[INPUT — start]

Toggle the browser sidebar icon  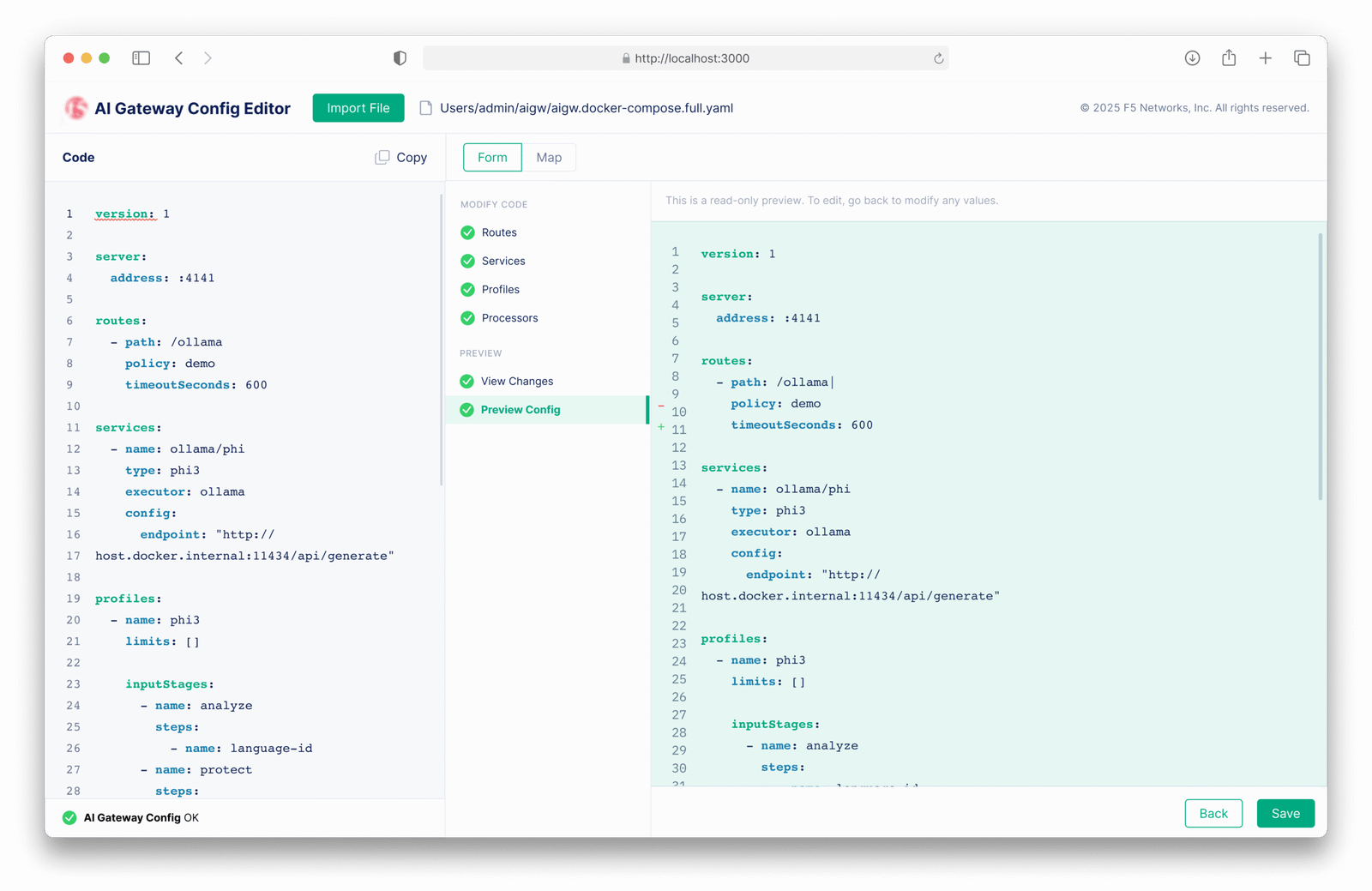pyautogui.click(x=141, y=58)
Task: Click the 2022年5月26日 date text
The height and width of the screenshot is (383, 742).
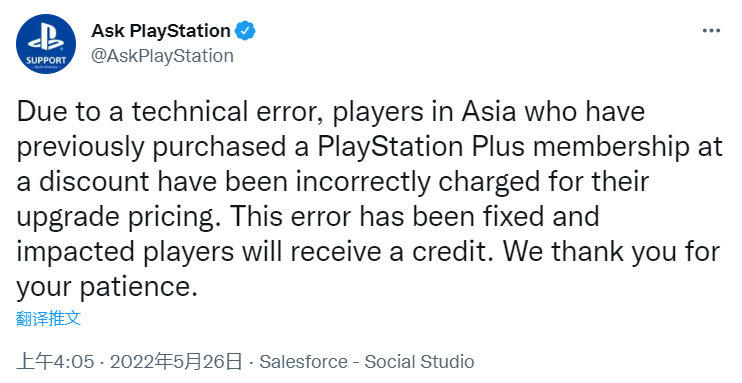Action: pyautogui.click(x=176, y=362)
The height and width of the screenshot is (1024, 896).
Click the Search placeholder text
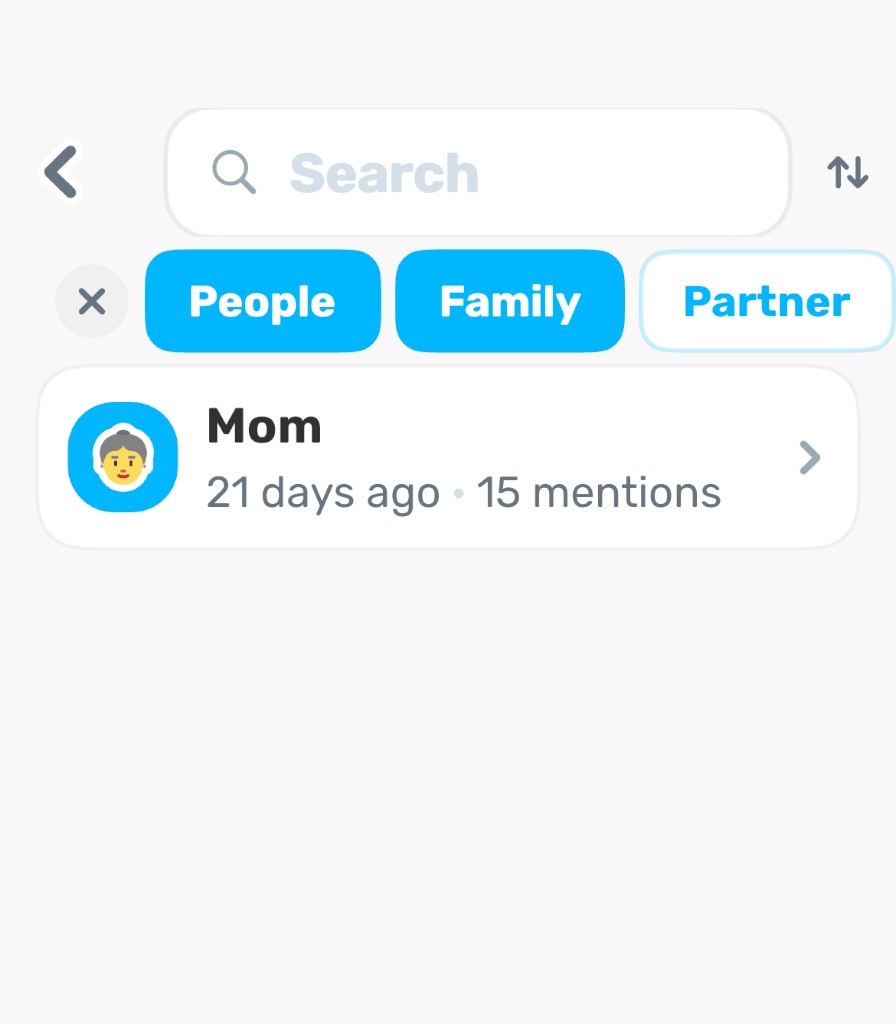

[INPUT — finish]

EXERCISE PROMPT: Repeat word for word the lines starting at the one with "The height and width of the screenshot is (1024, 896)." and ending at the final line of the records above, both included; no pictures.

RESULT BELOW:
The height and width of the screenshot is (1024, 896).
Click the Search placeholder text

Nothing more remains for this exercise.